The Iowa Department of Transportation has delayed the public launch of its digital driver's license, or "mobile ID," as it seeks to develop and test a newer version of the application to align with new national and international best practices and standards.

"After we began development, national and international best practices" for mobile identity were solidified, "and we have been building those into Iowa's app as we are developing," Andrea Henry, director of strategic communications for the Iowa DOT, responded in an email.

The new guidelines prompted additional development and testing of the mobile ID app using newer software to add another layer of security, said Toni Smith, emerging technology program manager with the Iowa DOT.

"We want to provide the highest level of security for citizens and relying parties," Smith said.

That includes the incorporation of a QR code for retail establishments and other places to scan to verify a person's age, identity or address.
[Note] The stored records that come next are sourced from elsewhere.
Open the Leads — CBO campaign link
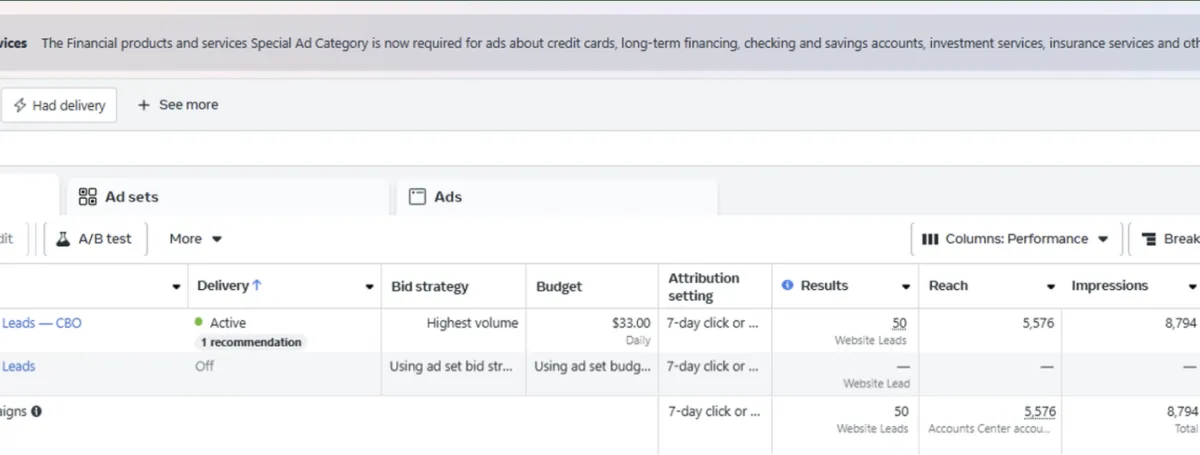The width and height of the screenshot is (1200, 455). pyautogui.click(x=41, y=323)
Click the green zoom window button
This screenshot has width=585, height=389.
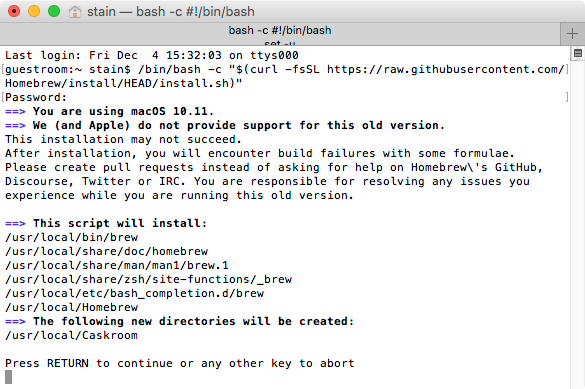[x=54, y=11]
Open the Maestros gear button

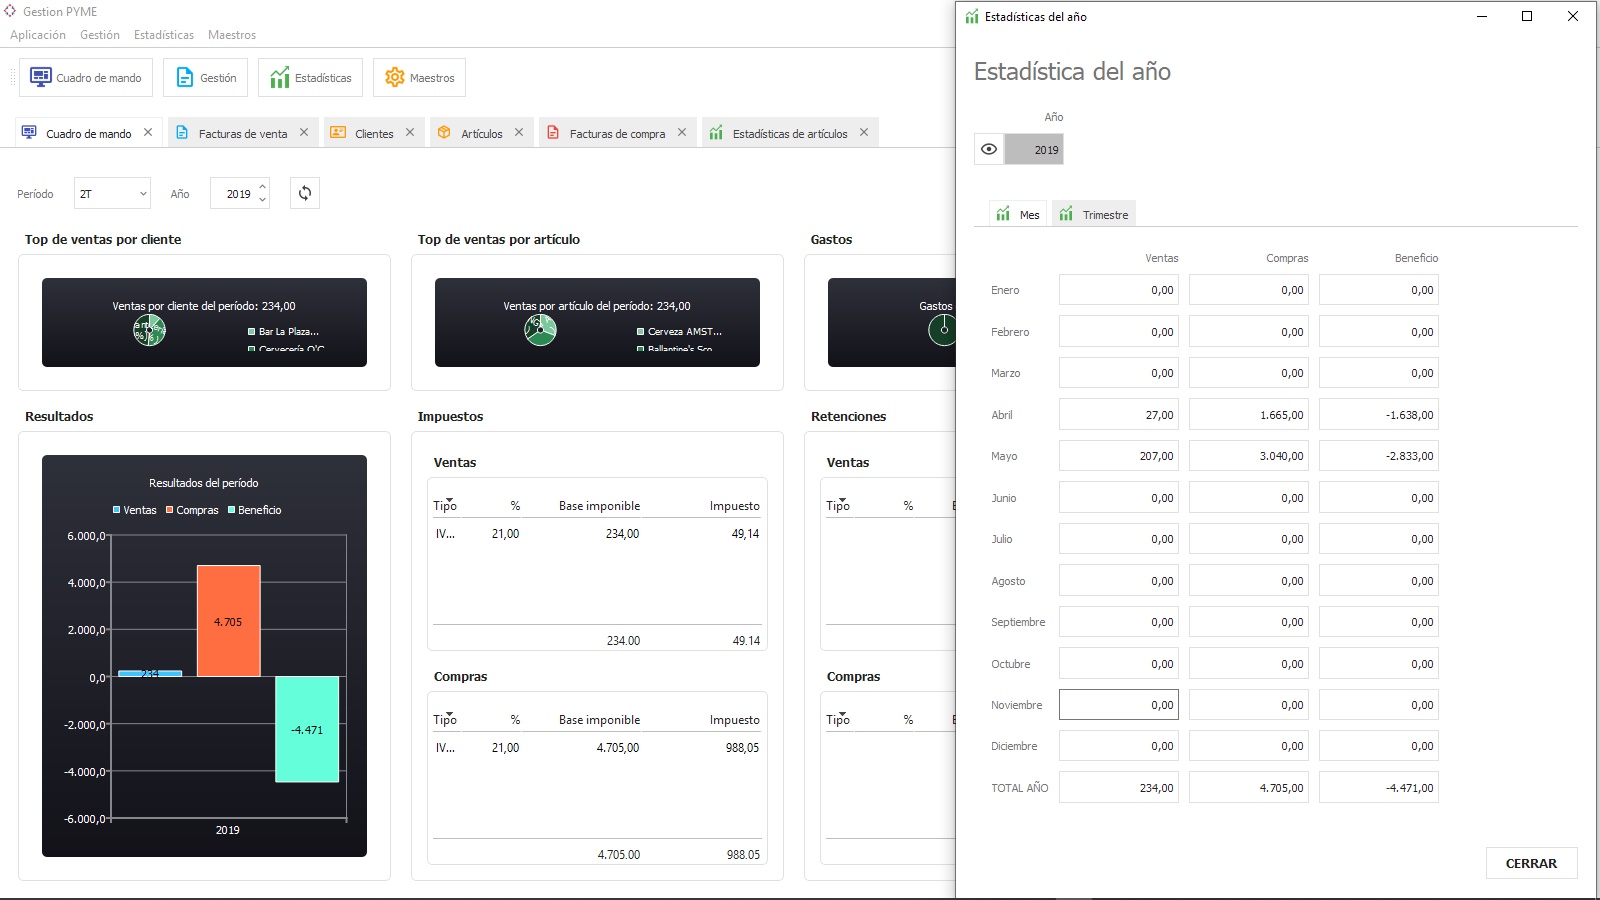[420, 78]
The QR code includes an encryption key, and once scanned initiates an encrypted Bluetooth connection.

All personal information is stored within the DOT's system and on the user's device, which isn't shared "until you release that information" through the app, Smith said.

Previously, DOT officials had hoped to make the Iowa mobile ID available for download via Apple and Android smartphone apps sometime in 2022.

Smith said the DOT has yet to set a firm date for the public rollout of the mobile ID app.

"We will conduct a pilot with the new software version that will include enrolling in the application and then using features in the app to test functionality and user experience," Smith said. "The pilot will also include using the Iowa Mobile ID app with a verification tool to attain feedback on functionality and user experience of that transaction."

While new security features have been added, the enrollment process has not changed, Smith said.

To enable the mobile identification, a smartphone user will download and open the app, register their phone number, scan the front and back of his or her physical driver's license and take a "live selfie," or self-photo, that Iowa DOT officials can check against the image and information on file to verify the user. Once confirmed, the mobile ID will be enrolled.

Users then create a six-digit PIN to unlock the app. They can also use biometric unlocking, like fingerprint or facial recognition, according to the Iowa DOT.

The Iowa mobile ID app will be optional and free to users, who still will be expected to carry hard-copy licenses even if their mobile device is equipped with the digitized version of their ID.

"It is a companion to your physical ID; it does not replace it," Smith said. "Users should still carry their physical ID."

The new digital driver's license also will meet the federal REAL ID standard that will be required for boarding an airplane or entering a federal building beginning May 7, 2025.

"The Iowa Mobile ID is an extension of a citizen's driver's license or ID," Smith said. "If the citizen has REAL ID for the physical ID, they will have REAL ID on their Mobile ID."

She said the DOT is working to make sure the digital ID can be accepted by Transportation Security Administration ID readers at airports.

While Iowans would still carry their physical ID, Smith said the digital version provides a convenient, secure and contactless way to verify one's identity.

"Everything is on your phone, now your ID is too," Smith said, noting people typically have their phone in their hand, and it's often "handier to get to than your wallet."

In addition to encryption features to help protect against fraud, users can also choose the information they want to share, Smith said. For example, users can verify their age without having to relay sensitive data like their birth date or address.

"It's a great opportunity to share only the information you need for that transaction," she said. "It offers convenience in a secure and private manner."

©2023 The Gazette, Distributed by Tribune Content Agency, LLC.